Wednesday, November 13, 2013

Setup Multi Node Hadoop 2.0 cluster configuration


Installing Hadoop 2.x.x – multi-node cluster configuration
Environment
OS : Debin / BOSS / Ubuntu
Hadoop : Hadoop 2.2.0

find here Hadoop 1.x.x comman mistake while installation

find here Hadoop-2.2.0 Single-node cluster setup. Multi-node hadoop cluster setup can be done be either by 1) single-node cluster setup by all the machine and changes the Hadoop configuration files (or) 2) just follow the below step (expect 5.b, 5.c, which is only for master) for both Master and all the slave node.

  1. Prerequisites: ( for both Master and all the slave)
    1. Java 6 or above need to be installed
      Ensure that JDK had been already installed in your machine.

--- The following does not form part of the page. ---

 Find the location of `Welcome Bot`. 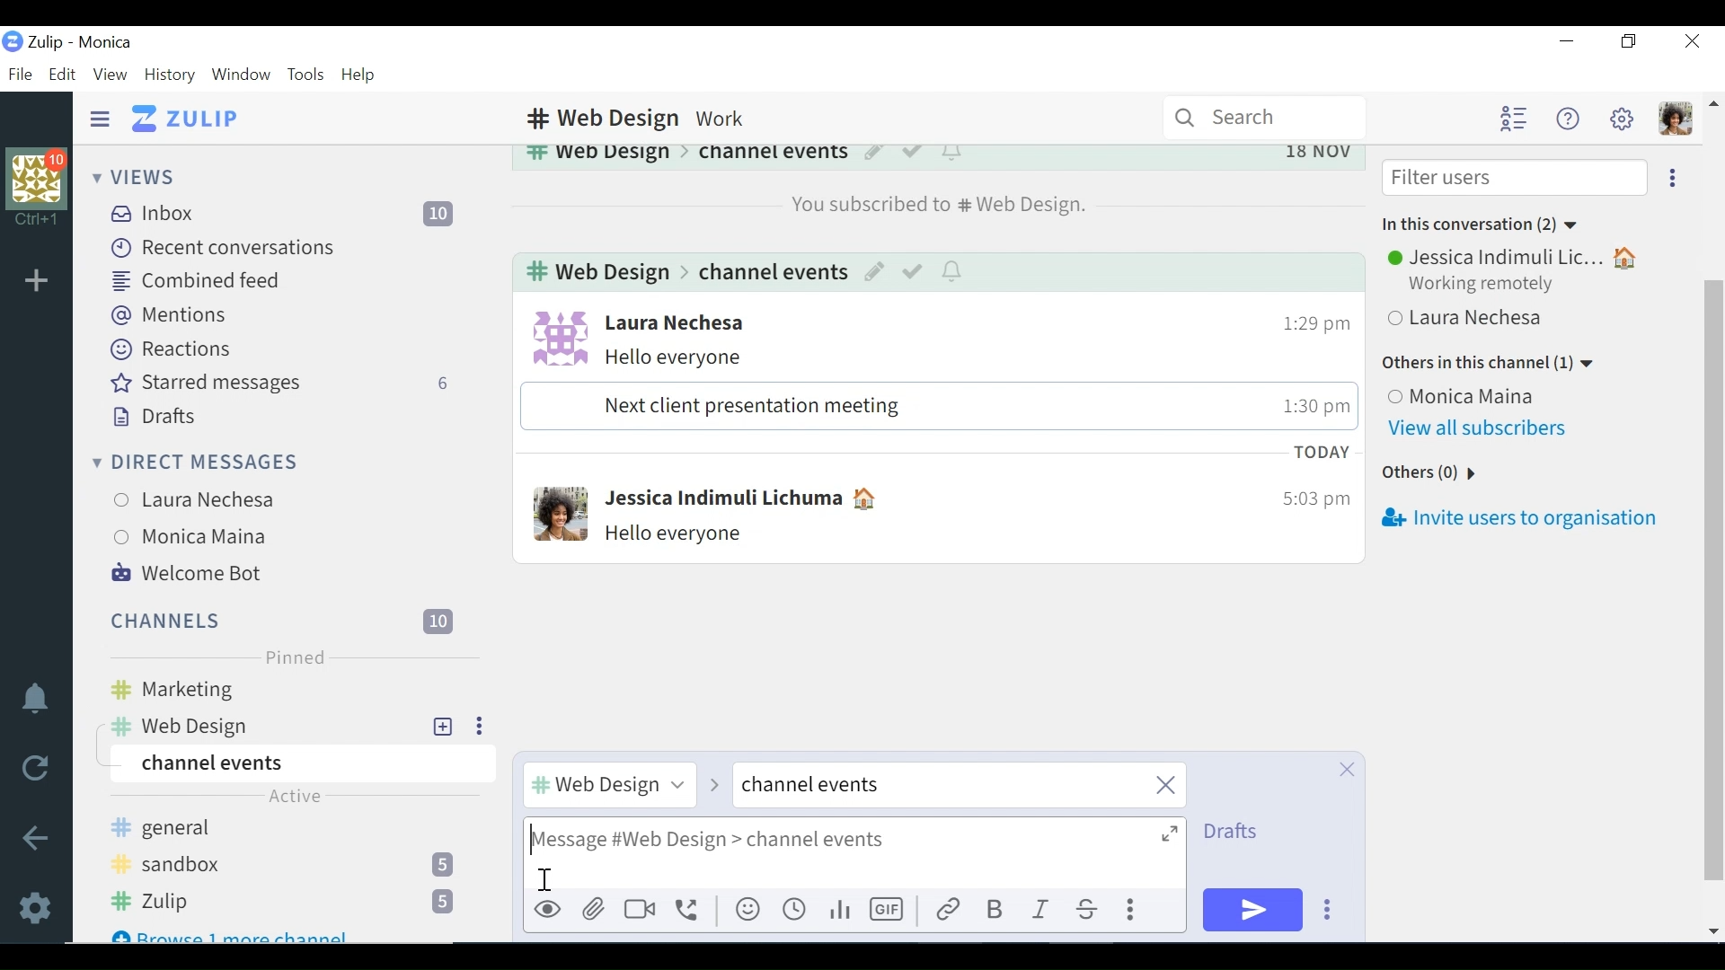

Welcome Bot is located at coordinates (187, 573).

Otherwise install JDK.
      Download and extract the jdk1.* and extartct the same.
      root@solaiv[~]#vi /etc/profile
      Add : JAVA_HOME= /usr/local/jdk1.6.0_18
      Append : PATH = “...:$JAVA_HOME/bin”
      ADD : export JAVA_HOME
      Run /etc/profile for reflecting the changes and check the Java version
      root@solaiv[~]#. /etc/profile (or) source /etc/profile
      root@solaiv[~]# java --version

    1. Create dedicated user/group for hadoop. (optional)
      Create user, create group and add the user to the group.
      root@solaiv[~]#createuser hduser
      root@solaiv[~]#addgroup hadoop
      root@solaiv[~]#adduser --ingroup hadoop hduser
      root@solaiv[~]#su hduser

    1. Password less SSH configuration for localhost, later will do for salve (optional, if we didn't do this then have to provide password for each process to start by ./start-*.sh)
      generate an SSH key for the hduser user. Then Enable password less SSH access to your local machine with this newly created key.
      hduser@solaiv[~]#ssh-keygen -t rsa -P ""
      hduser@solaiv[~]#cat /home/hduser/.ssh/id_rsa.pub >> /home/hduser/.ssh/authorized_keys
      hduser@solaiv[~]#ssh localhost

  1. Steps to install Hadoop 2.x.x ( for both Master and all the slave)
    1. Download Hadoop 2.x.x
    2. Extract the hadoop-2.2.0 move to /opt/hadoop-2.2.0
    3. Add the follwing lines into .bashrc file
      hduser@solaiv[~]#cd ~
      hduser@solaiv[~]#vi .bashrc

copy and paste following line at end of the file
      #copy start here
      export HADOOP_HOME=/opt/hadoop-2.2.0
      export HADOOP_MAPRED_HOME=$HADOOP_HOME 
      export HADOOP_COMMON_HOME=$HADOOP_HOME 
      export HADOOP_HDFS_HOME=$HADOOP_HOME 
      export YARN_HOME=$HADOOP_HOME 
      export HADOOP_CONF_DIR=$HADOOP_HOME/etc/hadoop
      export YARN_CONF_DIR=$HADOOP_HOME/etc/hadoop 
      #copy end here


  1. Modify hadoop environment file ( for both Master and all the slave)
    1. Add JAVA_HOME to libexec/hadoop-config.sh at beginning of the file
      hduser@solaiv[~]#vi /opt/hadoop-2.2.0/libexec/hadoop-config.sh
      ….
      export JAVA_HOME=/usr/local/jdk1.6.0_18
      ….
    2. Add JAVA_HOME to hadoop/hadoop-env.sh at beginning of the file
      hduser@solaiv[~]#vi /opt/hadoop-2.2.0/etc/hadoop/hadoop-env.sh
      ….
      export JAVA_HOME=/usr/local/jdk1.6.0_18
      ….
    3. Check Hadoop installation
      hduser@solaiv[~]#cd /opt/hadoop-2.2.0/bin
      hduser@solaiv[bin]#./hadoop version
      Hadoop 2.2.0
      ..
      At this point Hadoop installed in your node.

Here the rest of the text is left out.